Running Ditches for Winter Bass – FLW
4 weeks ago by Keith Worrall
Modified Dec 29th, 2019 at 8:59 PM
Running Ditches for Winter Bass
December 23, 2019 by Kyle Wood
It’s not often in the South you can have an entire lake basically to yourself and catch tons of fish, but according to FLW Pro Circuit vet David Williams, that’s exactly what can happen around the Carolinas this time of year for those willing to put the gun or bow down and pick up a rod instead.
While Williams admits it can be tough for him to stay out of the woods in search of deer, the fact of the matter is that he knows some of the best fishing opportunities he’ll have all year happens between November and February, and it’s a relatively simple program to run – which is more than enough to lure him out to the lake.

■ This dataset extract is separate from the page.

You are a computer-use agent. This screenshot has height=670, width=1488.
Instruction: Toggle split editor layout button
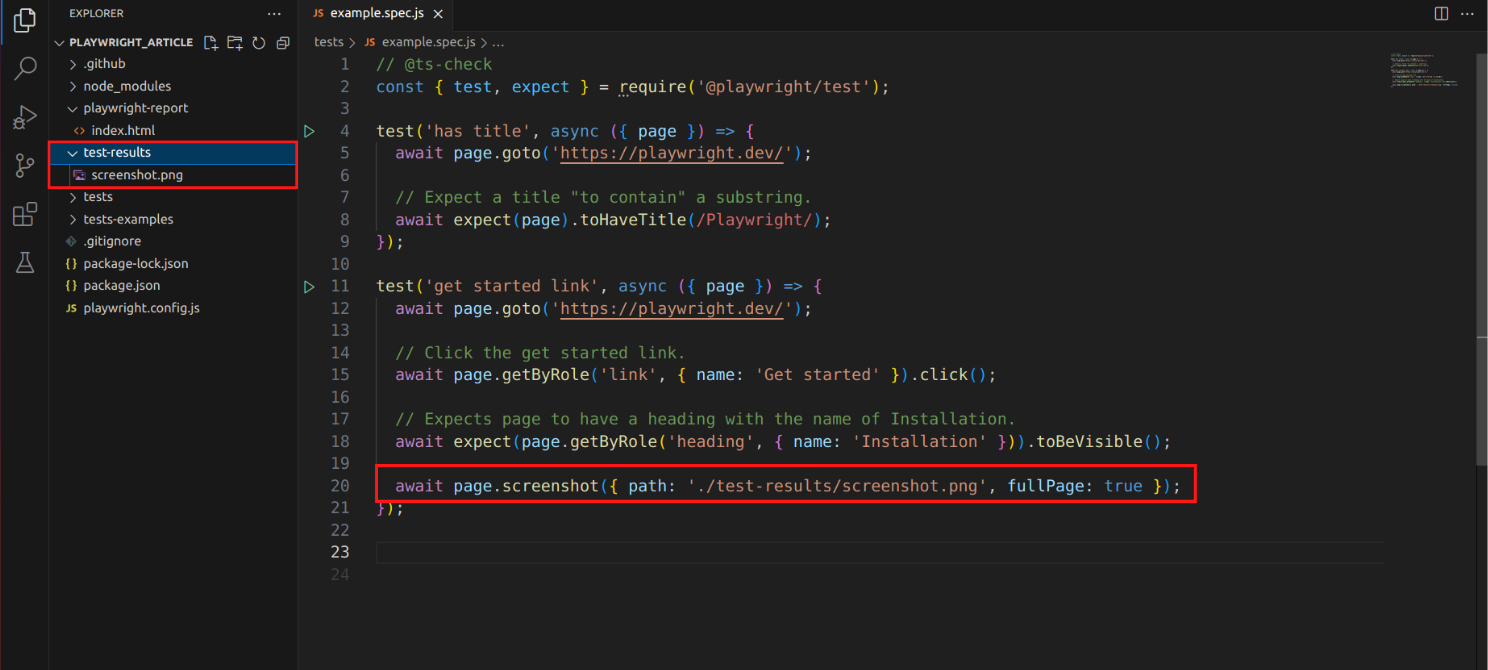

Fishing in the winter can be a little tough, especially if you haven’t been on the lake much lately to keep tabs on where the bass set up shop for the winter. Williams, however, has a simple rule of thumb to point you in the right direction.
“Around here on a lot of the lakes, the fish will actually get pretty far back in the creeks, like the last third of creek,” says Williams. “If you have a couple cold days in a row, the fish drop off into the ditch. Then, if we get some of those 65-degree days and it warms up the red clay bank, the fish come out of ditch and move onto bank. You get a little bit of heat on that stuff and they’ll move to it pretty quick.”

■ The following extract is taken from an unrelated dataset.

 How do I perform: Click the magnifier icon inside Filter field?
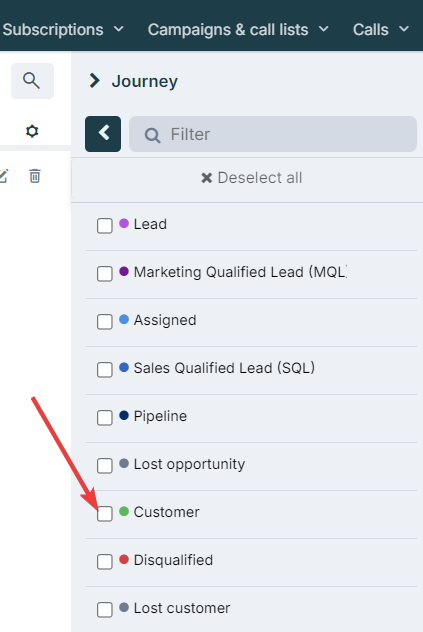coord(152,135)
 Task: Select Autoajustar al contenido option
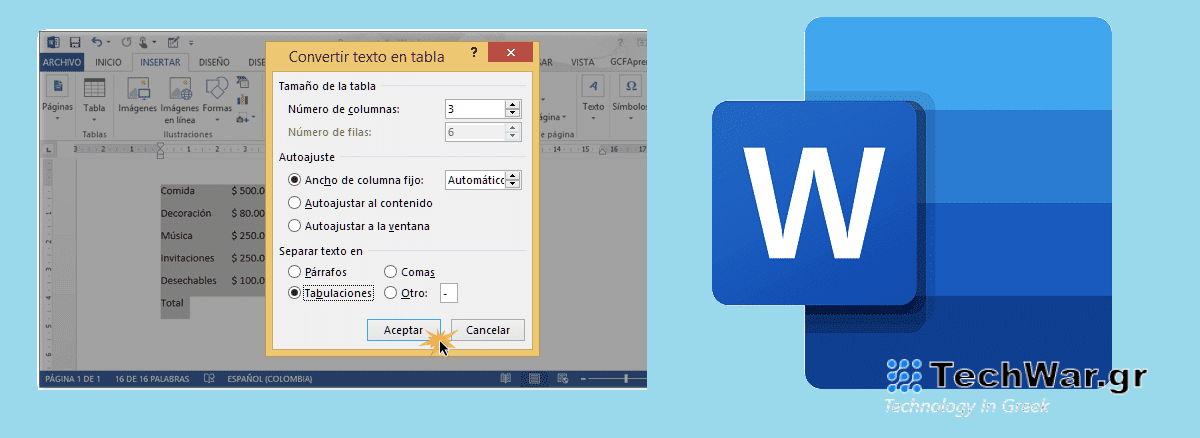(294, 203)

Knowing where to look on a map is a good start, but now is when your eyes and electronics really factor into finding fish.
“I like to idle through an area and see who’s home,” he explains. “If you find the bait, the fish aren’t far away. Usually, you’ll see clouds of bait sitting up pretty high with some fish around them. Most of time the stripers and hybrids stay in the bait more, and it seems like the spots and largemouths stay down below them.

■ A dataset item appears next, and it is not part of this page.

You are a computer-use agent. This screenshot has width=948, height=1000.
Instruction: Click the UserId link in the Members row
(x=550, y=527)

“This time of year, the birds will give them away a lot, too. “You can ride around until you see birds. They won’t lie to you. The birds usually feed early or late, so if you see them diving, you know they’re going to be around the bait.”
What makes this program even more appealing, according to Williams, is that once you locate where the fish are holding in a given pocket, you can usually run the pattern across the rest of the lake. So, if the fish are holding on a flat next to a ditch or creek channel, you can look at your map and find similar areas that will likely be productive.
“There can be a lot of unproductive water this time of year, but once you find them, there are a lot of them there.”
Keep your baits simple
There are a lot of times in bass fishing when overcomplicating a lure choice isn’t hard to do. This isn’t one of those times.
“Typically, if it’s cold, I pretty much stick to an A-rig or a jerkbait,” Williams says. “The fish will gang up pretty good in the ditches, and you can sit there and catch them every cast with an A-rig. But, if they’re suspended more, that’s when I go for a jerkbait.”
For his umbrella rig, Williams runs Zoom Z Swim swimbaits (shad colors) on 1/8-ounce heads. He’s not fishing terribly deep – generally 20 feet or less – so there isn’t a need for super heavy heads. On the jerkbait side, his go-to is the Duo Realis 100SP or 110SP (also shad colors) because they aren’t huge jerkbaits, so they match the size of the baitfish pretty well.
For those warmer winter days, Williams knows to reach for a crankbait to cover the bank in the same areas he would fish when it’s cold. There are several crankbaits that fit the bill, like a Rapala Shad Rap or Strike King 1.5, but William’s favorites are either a Duo Realis M62 5A or M65 8A, depending on the depth. He’s a big fan of craw patterns for his winter cranking.
Give it a try
There are a lot of excuses to not go fishing this time of year. Though, if you like catching bass and avoiding the crowds, you should definitely consider keeping the boat hooked up to your truck instead of the 4-wheeler.
“I’ve had some of my best days ever on the water this time of year,” Williams adds. “I’ve had days where I was sitting there catching 13-, 14-inchers every cast and then, when they come up schooling, I’d catch 4-, 5- and 6-pounders. It might not be like that every time, but you can catch a bunch of fish right now. Plus, there’s less pressure, so you may be out there and not see anybody. It’s nice to be out and have the lake to yourself.”